• EXERCISE GOAL:
Reproduce every line of text in the records below word for word, leaving out the pictures.

[START TASK INPUTS]

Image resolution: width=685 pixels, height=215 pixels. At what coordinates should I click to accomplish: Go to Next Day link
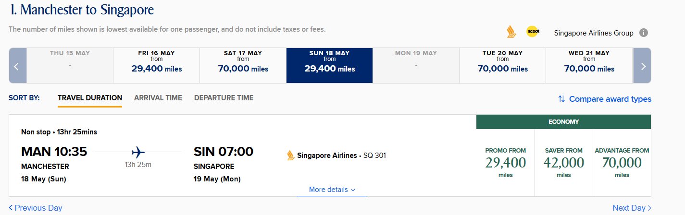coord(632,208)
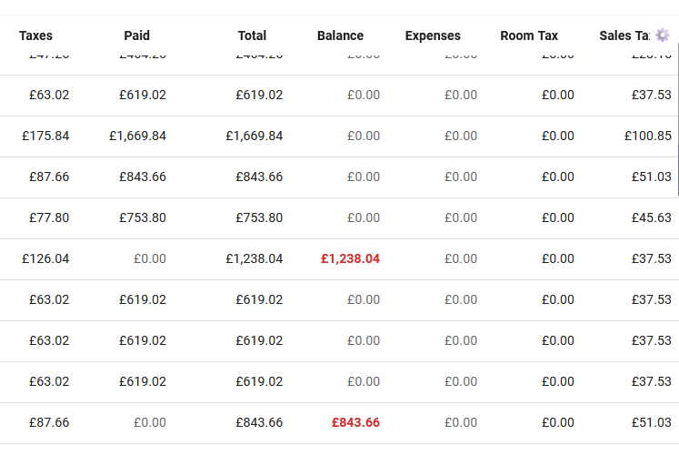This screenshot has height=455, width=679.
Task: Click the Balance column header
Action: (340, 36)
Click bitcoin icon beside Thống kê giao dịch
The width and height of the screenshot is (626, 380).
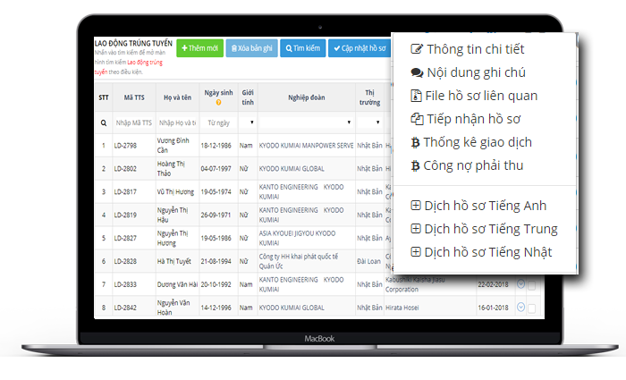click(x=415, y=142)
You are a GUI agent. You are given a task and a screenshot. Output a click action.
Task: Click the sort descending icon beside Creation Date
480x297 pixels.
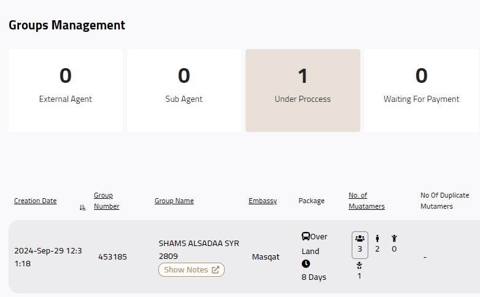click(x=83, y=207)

[END TASK INPUTS]

• EXERCISE ANSWER:
Image resolution: width=685 pixels, height=215 pixels. At what coordinates should I click to accomplish: Go to Next Day link
coord(632,208)
This screenshot has height=455, width=679.
Task: Click the Balance column header
Action: (340, 36)
Click bitcoin icon beside Thống kê giao dịch
The width and height of the screenshot is (626, 380).
click(x=415, y=142)
You are a GUI agent. You are given a task and a screenshot. Output a click action.
Task: Click the sort descending icon beside Creation Date
480x297 pixels.
click(x=83, y=207)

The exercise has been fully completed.